I would also like to point out the irony that my husband will never, ever order sunny-side-eggs for breakfast but he will happily eat one when I tell him the yolk makes a “sauce.” He’s so easily led.

Huevos Rancheros

For the pureed lentils:

1 19-ounce can lentil soup (Progresso), drained and pureed in a blender

½ teaspoon ancho chile powder

¼ teaspoon cumin

Salt to taste

Heat the puree in a saucepan after blending.

 

For the tomato sauce:

½ cup diced red onion

1 tablespoon chopped green chiles

1 14.5-ounce can diced tomatoes, drained

¼ teaspoon cumin

¼ teaspoon smoked paprika

¼ cup red wine

Salt and pepper to taste

Saute the onions and chiles in 1 tablespoon of oil until they are translucent and beginning to brown. Add the tomatoes, cumin, paprika, red wine, salt and pepper and simmer until sauce thickens.

 

8 6-inch flour tortillas

4 eggs

Mexican melting cheese (or any cheese you have on hand), grated

Fry the tortillas in a dry pan until they are browned and crisped. Reserve.

Heat 1 teaspoon of butter in the same pan and fry the eggs.

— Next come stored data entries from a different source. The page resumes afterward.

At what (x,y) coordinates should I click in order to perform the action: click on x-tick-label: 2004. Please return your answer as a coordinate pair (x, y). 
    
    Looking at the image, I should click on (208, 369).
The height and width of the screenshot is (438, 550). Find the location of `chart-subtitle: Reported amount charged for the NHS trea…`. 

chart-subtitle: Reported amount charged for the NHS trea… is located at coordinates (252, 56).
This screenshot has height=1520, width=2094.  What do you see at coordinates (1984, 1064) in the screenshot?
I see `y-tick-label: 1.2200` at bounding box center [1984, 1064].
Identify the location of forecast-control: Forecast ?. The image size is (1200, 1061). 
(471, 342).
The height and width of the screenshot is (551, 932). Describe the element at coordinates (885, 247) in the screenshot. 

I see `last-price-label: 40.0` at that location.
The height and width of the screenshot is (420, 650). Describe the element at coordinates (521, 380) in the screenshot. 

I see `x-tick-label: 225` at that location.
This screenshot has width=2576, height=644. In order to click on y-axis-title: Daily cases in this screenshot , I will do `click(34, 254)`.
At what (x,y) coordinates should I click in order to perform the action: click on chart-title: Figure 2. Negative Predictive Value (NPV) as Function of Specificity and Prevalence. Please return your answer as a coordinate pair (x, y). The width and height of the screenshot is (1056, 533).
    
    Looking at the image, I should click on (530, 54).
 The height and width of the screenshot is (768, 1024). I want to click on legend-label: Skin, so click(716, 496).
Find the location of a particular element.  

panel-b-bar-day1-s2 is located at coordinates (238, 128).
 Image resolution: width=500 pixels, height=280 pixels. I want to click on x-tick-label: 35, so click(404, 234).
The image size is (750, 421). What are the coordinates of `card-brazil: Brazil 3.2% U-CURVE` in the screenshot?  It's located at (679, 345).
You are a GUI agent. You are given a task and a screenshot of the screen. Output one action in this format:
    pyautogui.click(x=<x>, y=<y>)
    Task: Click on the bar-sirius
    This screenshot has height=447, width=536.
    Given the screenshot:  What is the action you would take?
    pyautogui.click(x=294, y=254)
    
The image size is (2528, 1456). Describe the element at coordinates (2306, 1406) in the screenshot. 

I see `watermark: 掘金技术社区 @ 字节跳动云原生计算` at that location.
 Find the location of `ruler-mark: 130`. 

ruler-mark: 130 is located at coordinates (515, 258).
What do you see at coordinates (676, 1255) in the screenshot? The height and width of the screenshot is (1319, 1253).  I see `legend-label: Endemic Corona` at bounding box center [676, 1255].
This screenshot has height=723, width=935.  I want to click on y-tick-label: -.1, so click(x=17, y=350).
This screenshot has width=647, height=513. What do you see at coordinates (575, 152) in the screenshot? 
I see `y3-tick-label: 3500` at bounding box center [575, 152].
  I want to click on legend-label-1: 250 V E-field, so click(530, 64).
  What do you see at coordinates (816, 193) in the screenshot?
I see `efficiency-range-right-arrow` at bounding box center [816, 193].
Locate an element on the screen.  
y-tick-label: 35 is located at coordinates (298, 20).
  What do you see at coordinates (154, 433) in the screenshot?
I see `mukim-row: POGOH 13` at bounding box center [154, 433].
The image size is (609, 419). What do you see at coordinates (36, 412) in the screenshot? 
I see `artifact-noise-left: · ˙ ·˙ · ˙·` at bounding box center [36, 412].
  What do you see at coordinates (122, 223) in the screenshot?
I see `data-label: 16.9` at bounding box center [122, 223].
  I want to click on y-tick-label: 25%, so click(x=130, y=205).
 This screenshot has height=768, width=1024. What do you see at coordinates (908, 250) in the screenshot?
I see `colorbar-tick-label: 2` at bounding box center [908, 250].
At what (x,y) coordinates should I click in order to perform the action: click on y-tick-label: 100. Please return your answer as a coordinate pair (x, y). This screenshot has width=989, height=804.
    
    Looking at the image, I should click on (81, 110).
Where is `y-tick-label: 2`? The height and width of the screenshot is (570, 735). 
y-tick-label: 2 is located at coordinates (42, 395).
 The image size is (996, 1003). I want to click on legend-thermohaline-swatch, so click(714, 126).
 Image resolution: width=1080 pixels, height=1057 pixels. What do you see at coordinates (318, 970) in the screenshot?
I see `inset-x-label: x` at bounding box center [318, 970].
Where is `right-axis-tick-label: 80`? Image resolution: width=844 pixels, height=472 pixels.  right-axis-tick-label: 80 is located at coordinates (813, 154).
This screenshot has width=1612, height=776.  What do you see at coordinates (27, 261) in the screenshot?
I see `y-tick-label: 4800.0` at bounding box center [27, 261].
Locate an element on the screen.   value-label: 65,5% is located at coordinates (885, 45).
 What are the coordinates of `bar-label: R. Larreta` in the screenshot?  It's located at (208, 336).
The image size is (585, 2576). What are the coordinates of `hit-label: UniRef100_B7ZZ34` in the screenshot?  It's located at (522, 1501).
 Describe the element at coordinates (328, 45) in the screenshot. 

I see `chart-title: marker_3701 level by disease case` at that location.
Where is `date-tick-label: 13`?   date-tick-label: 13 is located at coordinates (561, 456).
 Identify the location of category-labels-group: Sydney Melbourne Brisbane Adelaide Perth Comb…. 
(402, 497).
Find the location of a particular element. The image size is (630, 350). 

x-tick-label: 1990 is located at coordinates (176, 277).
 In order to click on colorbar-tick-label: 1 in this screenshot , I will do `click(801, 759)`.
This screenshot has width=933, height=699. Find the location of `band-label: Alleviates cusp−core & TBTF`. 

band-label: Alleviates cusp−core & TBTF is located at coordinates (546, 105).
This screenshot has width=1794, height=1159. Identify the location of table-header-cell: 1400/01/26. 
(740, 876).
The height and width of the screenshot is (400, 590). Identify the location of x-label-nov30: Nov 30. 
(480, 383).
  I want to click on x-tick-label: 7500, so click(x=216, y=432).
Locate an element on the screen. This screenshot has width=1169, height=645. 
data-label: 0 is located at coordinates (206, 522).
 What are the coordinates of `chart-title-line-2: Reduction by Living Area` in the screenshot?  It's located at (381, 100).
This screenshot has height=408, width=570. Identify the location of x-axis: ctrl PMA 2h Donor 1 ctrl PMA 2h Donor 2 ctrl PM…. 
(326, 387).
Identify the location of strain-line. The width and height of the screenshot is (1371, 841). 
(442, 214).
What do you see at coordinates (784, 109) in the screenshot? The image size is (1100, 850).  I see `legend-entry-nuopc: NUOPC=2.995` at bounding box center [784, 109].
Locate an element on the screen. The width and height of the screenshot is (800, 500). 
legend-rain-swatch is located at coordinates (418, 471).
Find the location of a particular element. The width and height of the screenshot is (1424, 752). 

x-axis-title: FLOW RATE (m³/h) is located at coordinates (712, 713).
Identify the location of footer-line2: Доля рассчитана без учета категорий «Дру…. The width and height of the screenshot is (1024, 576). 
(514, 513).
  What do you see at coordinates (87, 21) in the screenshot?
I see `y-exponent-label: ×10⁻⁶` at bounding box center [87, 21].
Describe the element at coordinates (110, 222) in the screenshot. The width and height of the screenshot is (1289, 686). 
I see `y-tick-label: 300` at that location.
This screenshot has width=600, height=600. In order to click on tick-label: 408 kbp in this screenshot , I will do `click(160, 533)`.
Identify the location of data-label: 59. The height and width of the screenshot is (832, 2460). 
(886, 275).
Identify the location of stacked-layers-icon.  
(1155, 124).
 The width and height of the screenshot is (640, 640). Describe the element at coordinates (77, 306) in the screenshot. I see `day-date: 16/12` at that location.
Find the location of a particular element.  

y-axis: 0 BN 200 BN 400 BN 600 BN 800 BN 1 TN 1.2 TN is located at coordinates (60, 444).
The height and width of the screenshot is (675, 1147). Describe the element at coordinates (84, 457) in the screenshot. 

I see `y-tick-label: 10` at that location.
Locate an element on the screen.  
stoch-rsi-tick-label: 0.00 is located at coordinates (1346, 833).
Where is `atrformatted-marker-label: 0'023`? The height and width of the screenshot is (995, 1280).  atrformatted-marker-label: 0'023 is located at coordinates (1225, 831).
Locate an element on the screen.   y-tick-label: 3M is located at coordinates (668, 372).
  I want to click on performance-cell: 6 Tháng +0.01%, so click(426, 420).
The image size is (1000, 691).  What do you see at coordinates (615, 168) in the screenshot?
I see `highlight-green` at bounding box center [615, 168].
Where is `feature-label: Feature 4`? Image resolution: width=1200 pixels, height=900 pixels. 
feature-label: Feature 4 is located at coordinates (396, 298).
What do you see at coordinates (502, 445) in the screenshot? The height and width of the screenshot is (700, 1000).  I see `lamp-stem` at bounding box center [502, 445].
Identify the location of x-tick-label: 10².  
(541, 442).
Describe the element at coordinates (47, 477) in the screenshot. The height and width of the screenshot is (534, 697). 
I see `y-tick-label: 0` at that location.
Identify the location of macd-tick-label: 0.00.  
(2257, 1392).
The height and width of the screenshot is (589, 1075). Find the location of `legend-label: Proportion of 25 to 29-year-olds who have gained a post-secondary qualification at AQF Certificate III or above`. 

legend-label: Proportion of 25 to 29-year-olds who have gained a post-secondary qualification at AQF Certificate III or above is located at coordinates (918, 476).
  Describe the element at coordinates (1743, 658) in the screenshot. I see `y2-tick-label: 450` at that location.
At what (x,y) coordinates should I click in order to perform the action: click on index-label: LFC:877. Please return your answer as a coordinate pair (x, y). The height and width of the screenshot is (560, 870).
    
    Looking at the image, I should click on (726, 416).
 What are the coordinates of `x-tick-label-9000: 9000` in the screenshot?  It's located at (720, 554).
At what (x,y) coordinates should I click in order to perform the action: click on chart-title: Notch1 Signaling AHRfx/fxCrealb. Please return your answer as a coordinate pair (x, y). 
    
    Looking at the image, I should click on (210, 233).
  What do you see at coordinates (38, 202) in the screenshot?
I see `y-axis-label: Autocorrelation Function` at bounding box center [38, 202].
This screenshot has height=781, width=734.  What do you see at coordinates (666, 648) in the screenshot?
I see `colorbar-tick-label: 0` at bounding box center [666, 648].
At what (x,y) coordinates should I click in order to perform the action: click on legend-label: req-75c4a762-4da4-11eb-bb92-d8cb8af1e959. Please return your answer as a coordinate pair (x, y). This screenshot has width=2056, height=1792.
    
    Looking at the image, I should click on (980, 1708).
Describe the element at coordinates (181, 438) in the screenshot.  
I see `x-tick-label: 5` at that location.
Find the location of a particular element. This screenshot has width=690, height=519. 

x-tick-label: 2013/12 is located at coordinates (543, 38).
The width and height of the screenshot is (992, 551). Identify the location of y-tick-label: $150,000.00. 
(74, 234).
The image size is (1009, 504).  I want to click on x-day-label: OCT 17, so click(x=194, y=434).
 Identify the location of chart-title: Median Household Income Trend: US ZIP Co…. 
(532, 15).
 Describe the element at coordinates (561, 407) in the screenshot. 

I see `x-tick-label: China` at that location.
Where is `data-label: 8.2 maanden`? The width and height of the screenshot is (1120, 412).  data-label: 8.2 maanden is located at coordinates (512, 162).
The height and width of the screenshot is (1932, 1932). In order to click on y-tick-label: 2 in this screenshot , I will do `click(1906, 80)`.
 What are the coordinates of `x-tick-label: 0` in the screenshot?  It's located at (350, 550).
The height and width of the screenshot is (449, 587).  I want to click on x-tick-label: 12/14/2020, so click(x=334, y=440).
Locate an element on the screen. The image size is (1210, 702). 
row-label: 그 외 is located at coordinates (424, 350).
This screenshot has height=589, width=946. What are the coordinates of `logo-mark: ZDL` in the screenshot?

To assemble: Place a tortilla on a plate. Top with the lentil puree and sprinkle with grated cheese. Add another tortilla and top with the tomato sauce and an egg.

3 Comments

Filed under breakfast, cheese, eggs, Uncategorized

3 responses to “Huevos Rancheros

  1. elva thompson

    My late husband always said he hated Mexican food but he could tolerate Huevos Rancheros so he always ordered them when we went to a Tex-Mex R. I never fixed them at home — hated to see a grown man cry ?!!

  2. TJ

    How did I never know about this blog before? You are awesome!